■ **REQUIRED WORK**
Scan the records below and report how many lines contain the word "agent", giving the number by itself.

Start of SOURCE DATA

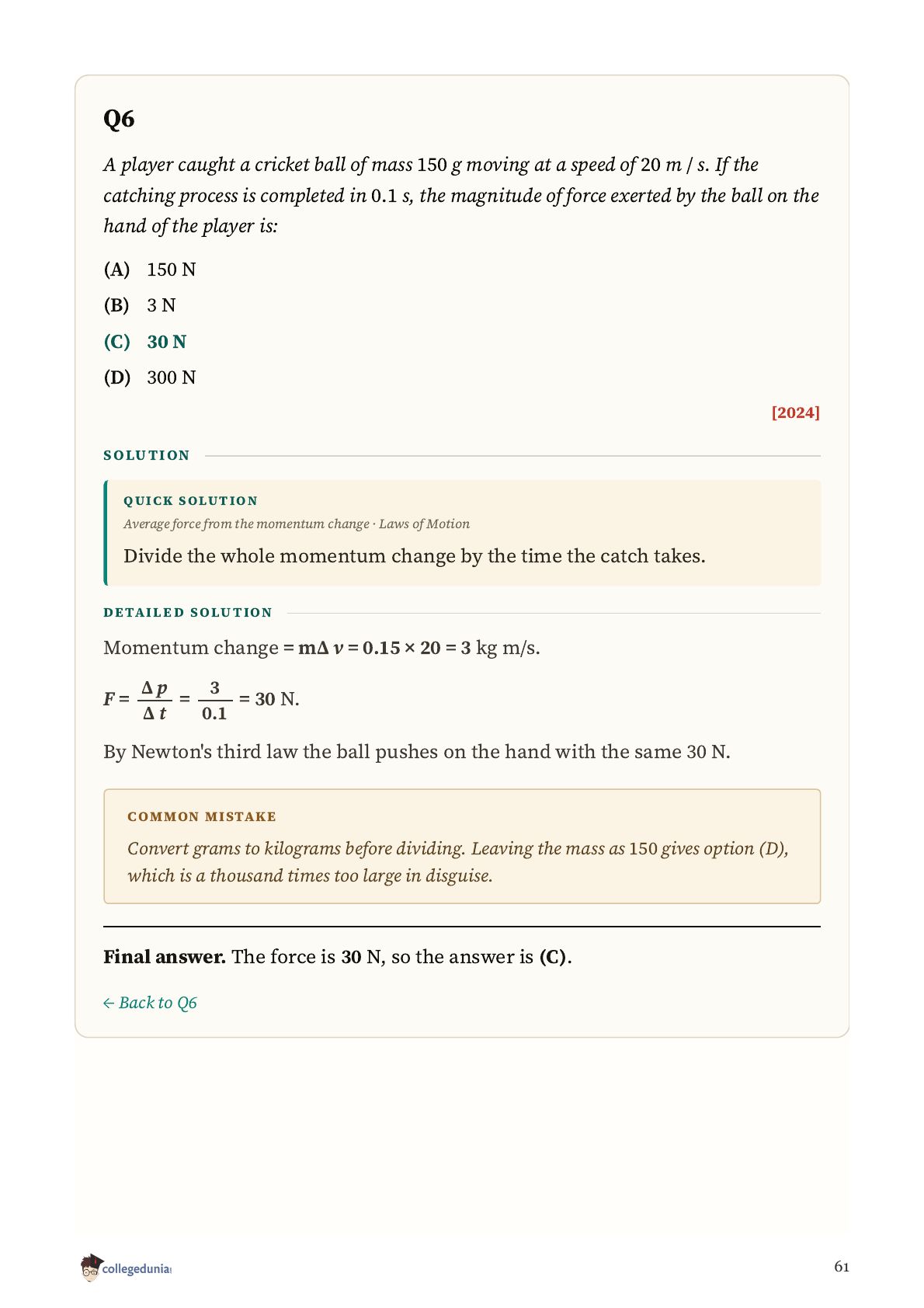924x1308 pixels.
Task: Click the COMMON MISTAKE box heading
Action: (x=202, y=817)
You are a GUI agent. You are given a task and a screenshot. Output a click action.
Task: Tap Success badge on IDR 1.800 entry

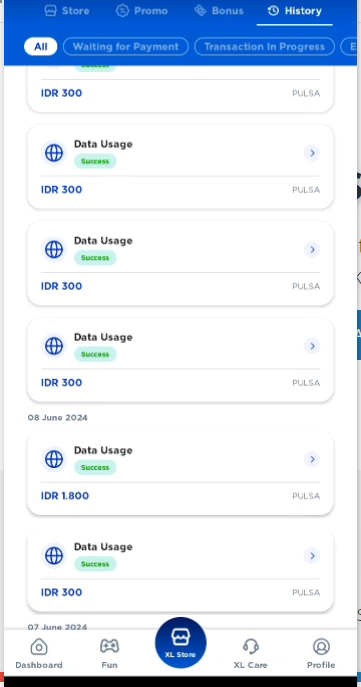[95, 467]
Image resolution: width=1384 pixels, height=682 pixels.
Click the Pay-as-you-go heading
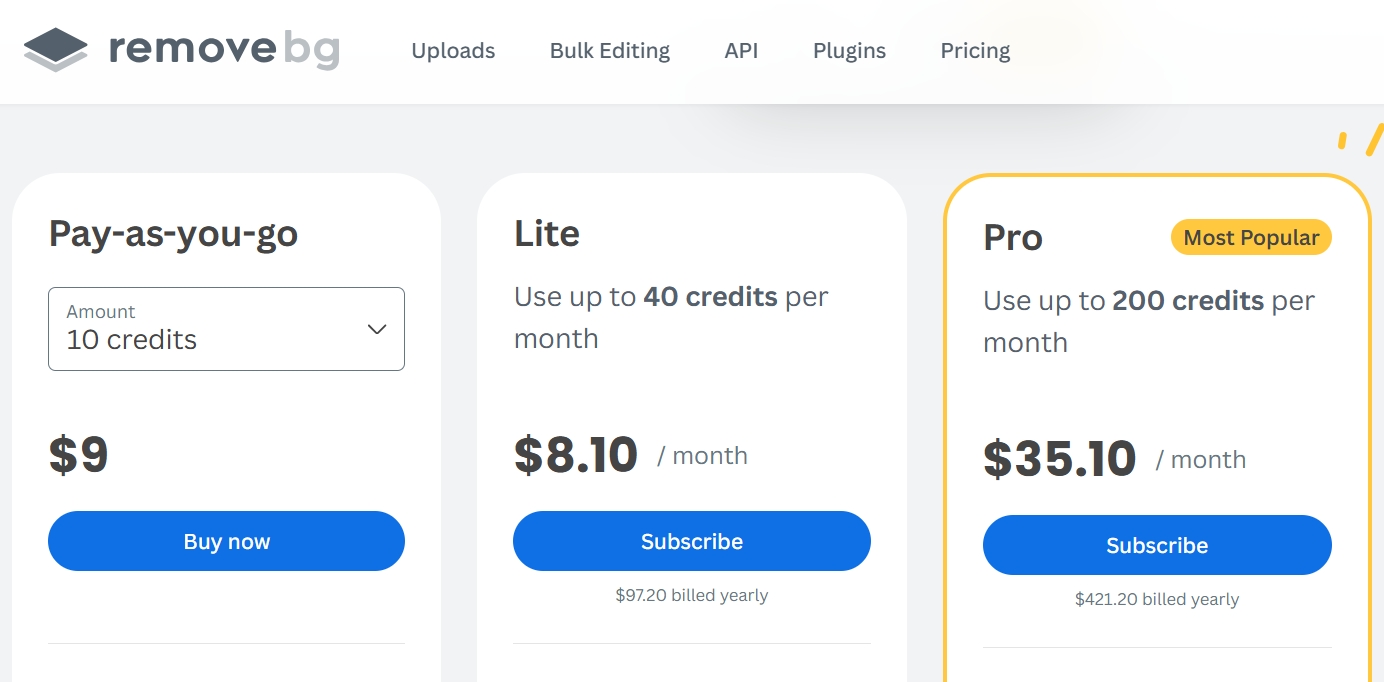tap(173, 233)
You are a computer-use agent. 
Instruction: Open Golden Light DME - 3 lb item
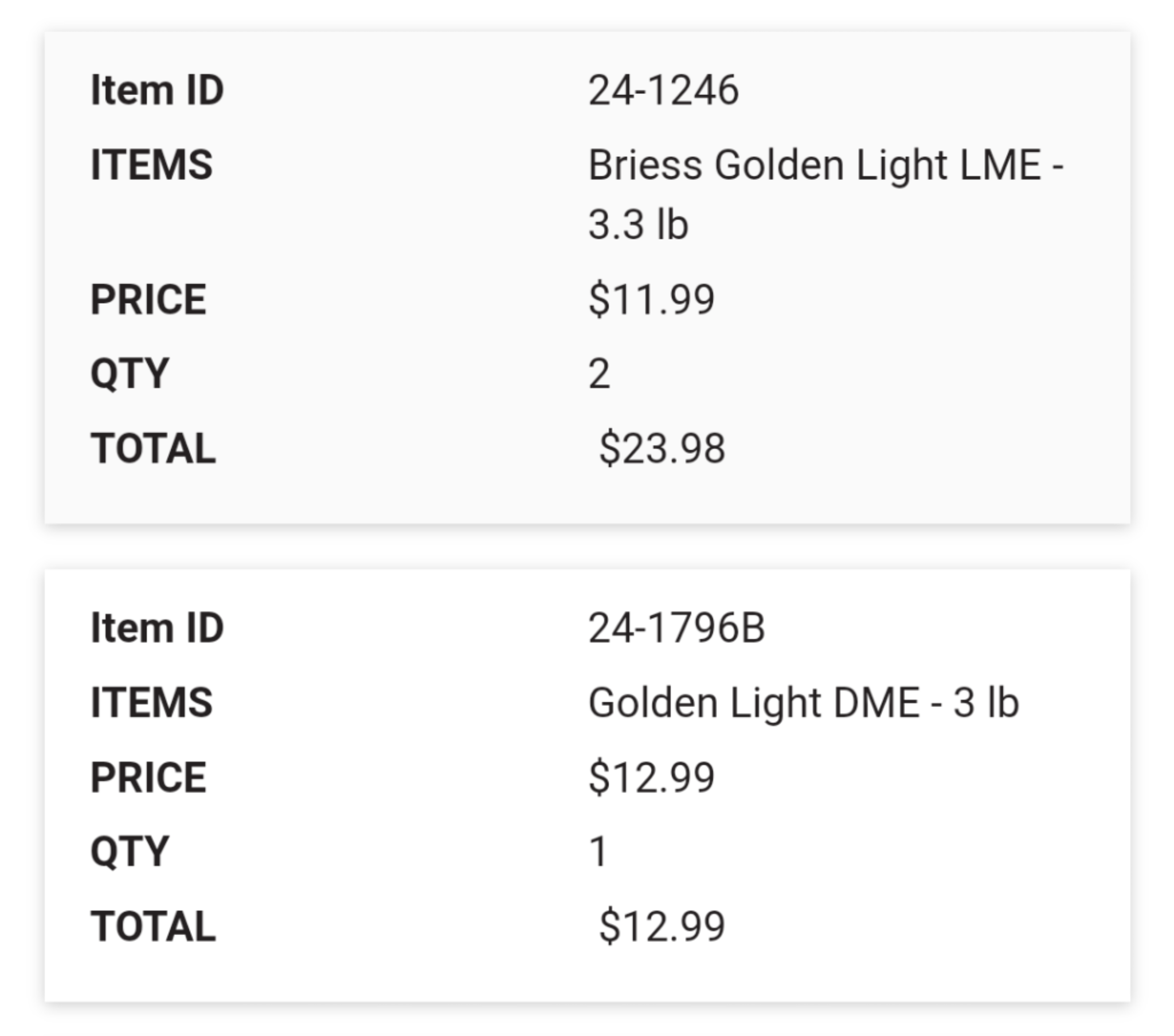[804, 703]
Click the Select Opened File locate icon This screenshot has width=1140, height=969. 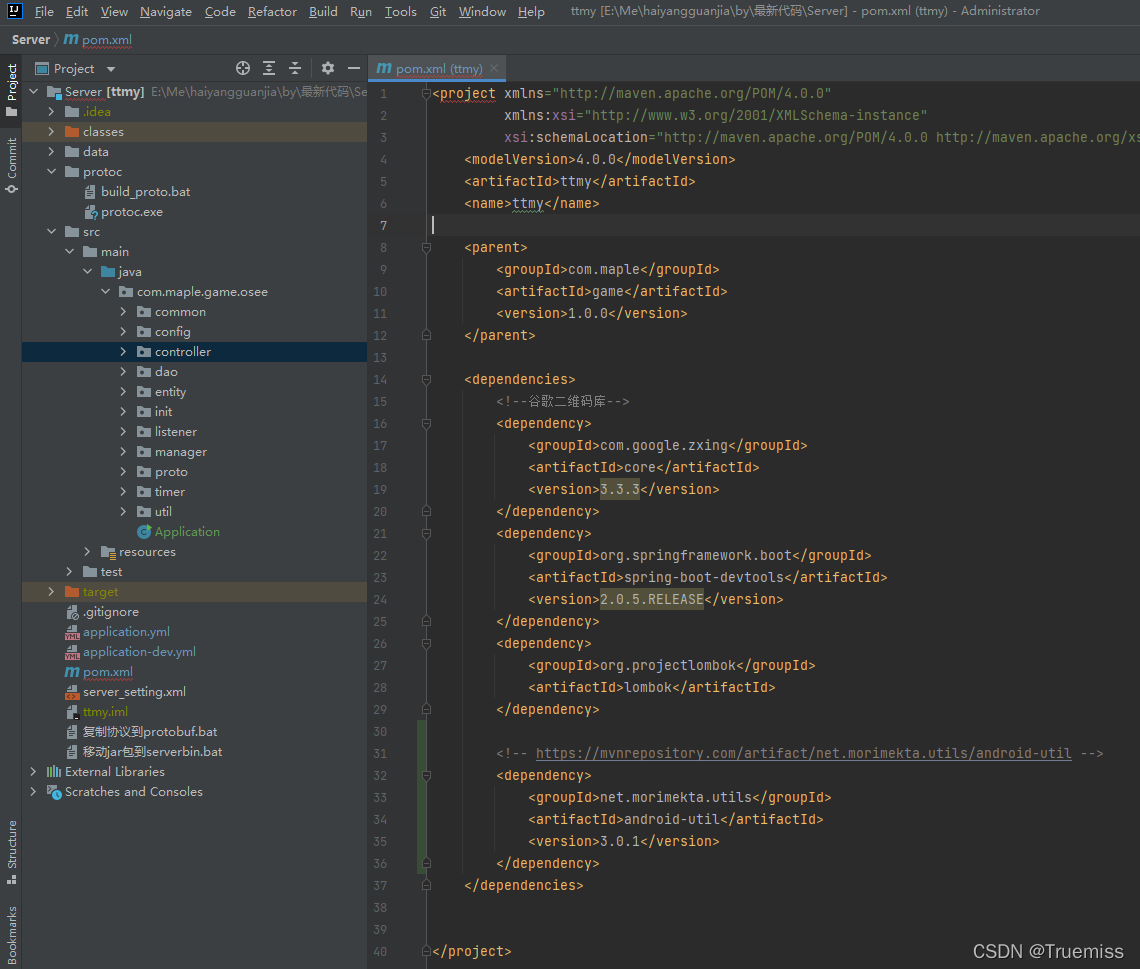(242, 68)
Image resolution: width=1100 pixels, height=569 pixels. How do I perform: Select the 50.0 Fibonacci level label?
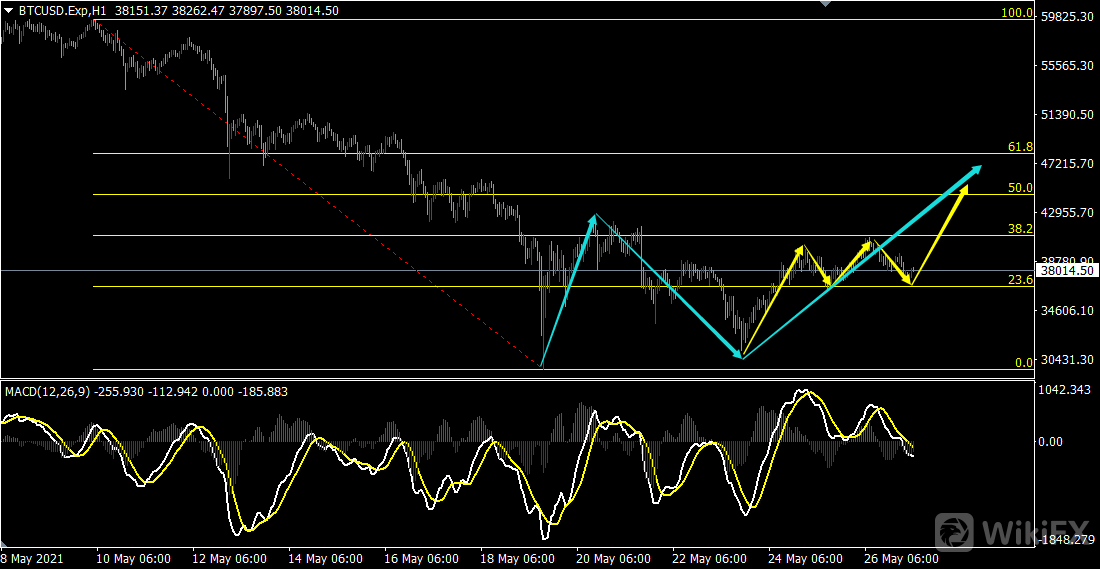[1019, 188]
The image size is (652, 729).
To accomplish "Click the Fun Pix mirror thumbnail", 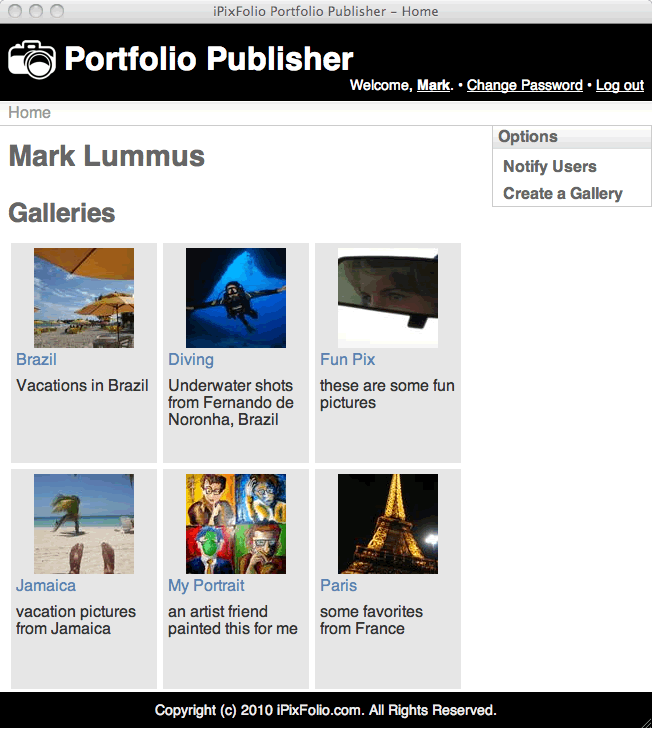I will pos(388,298).
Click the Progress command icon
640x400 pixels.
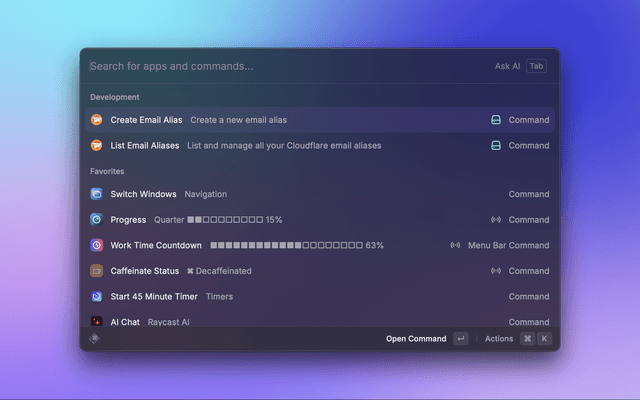click(97, 220)
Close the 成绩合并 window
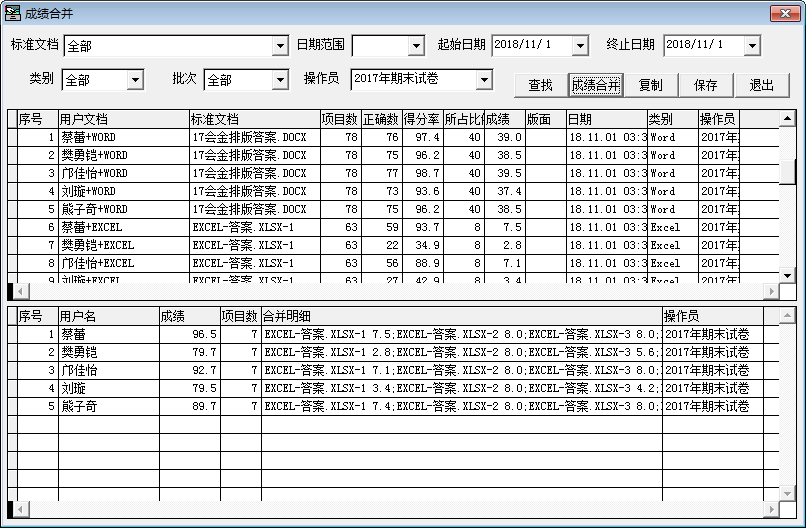 [x=787, y=12]
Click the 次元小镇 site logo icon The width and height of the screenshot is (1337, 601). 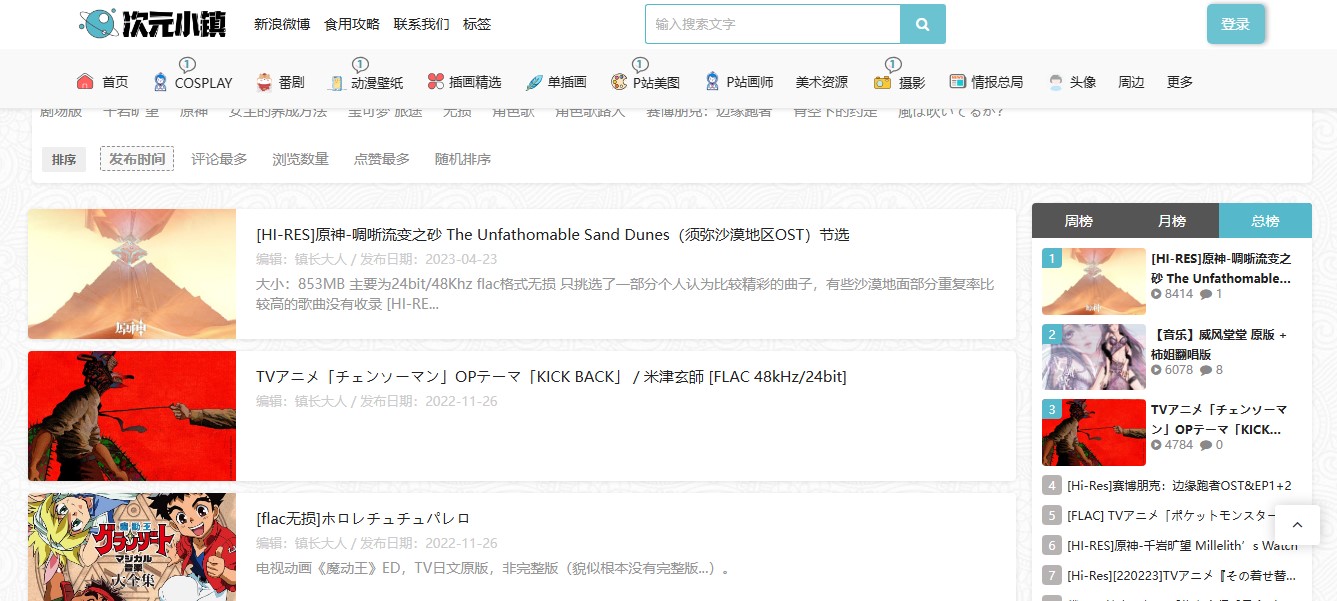pyautogui.click(x=96, y=22)
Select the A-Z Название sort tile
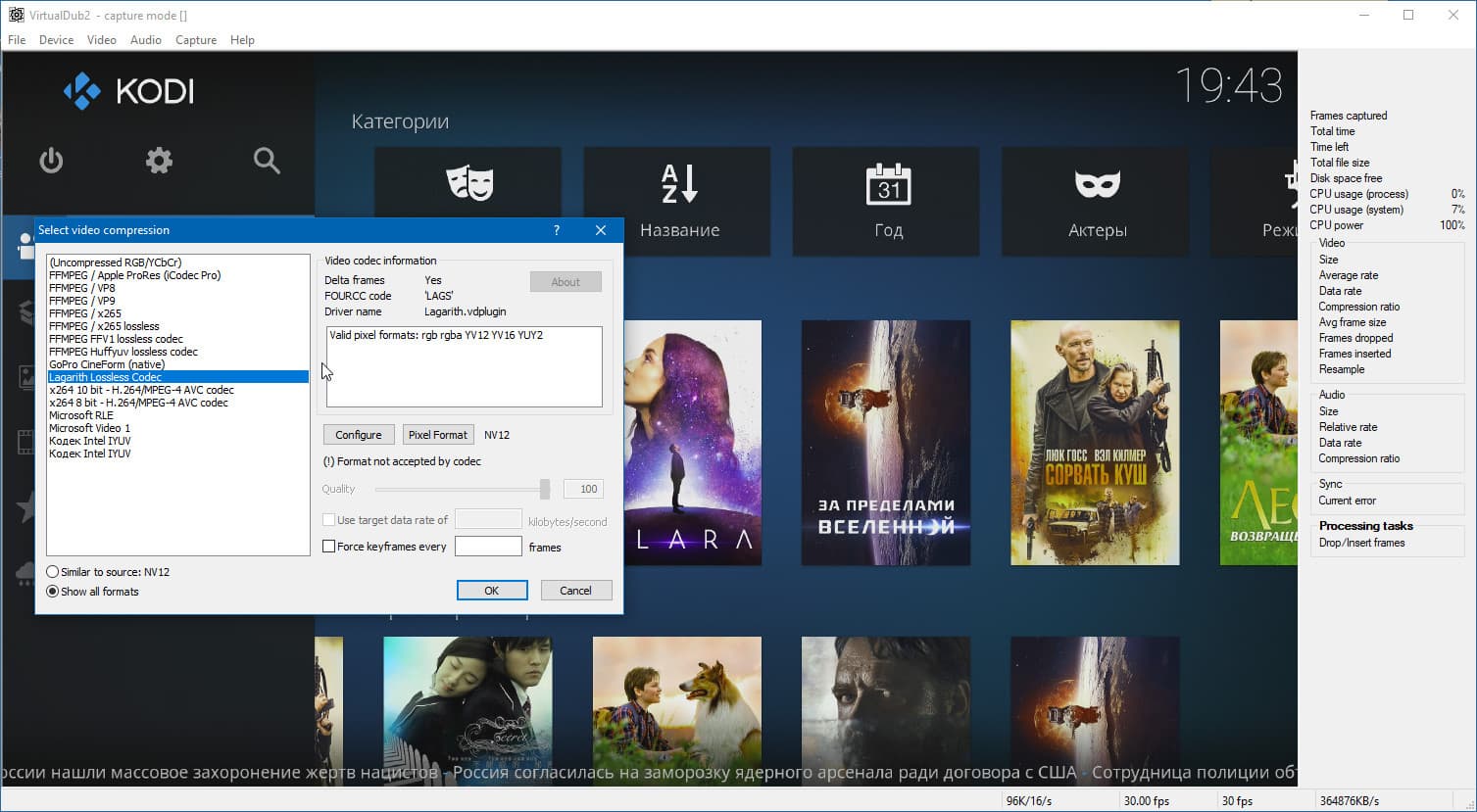This screenshot has height=812, width=1477. tap(677, 201)
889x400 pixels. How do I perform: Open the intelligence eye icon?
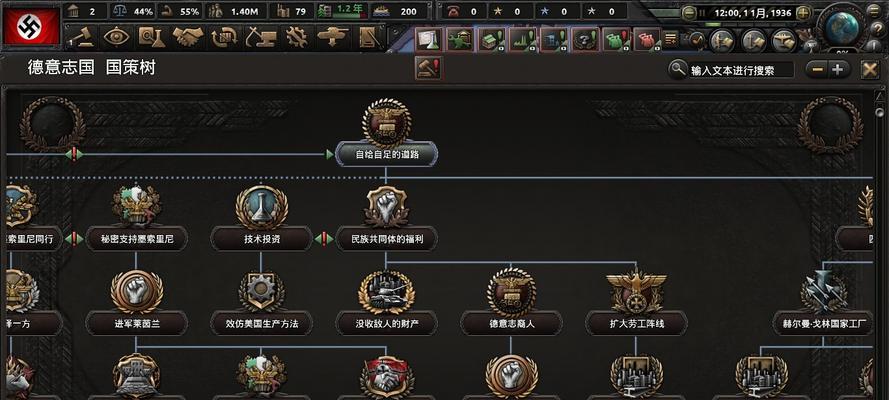[117, 37]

End of SOURCE DATA

■ **SOLUTION TO THIS PROBLEM**
2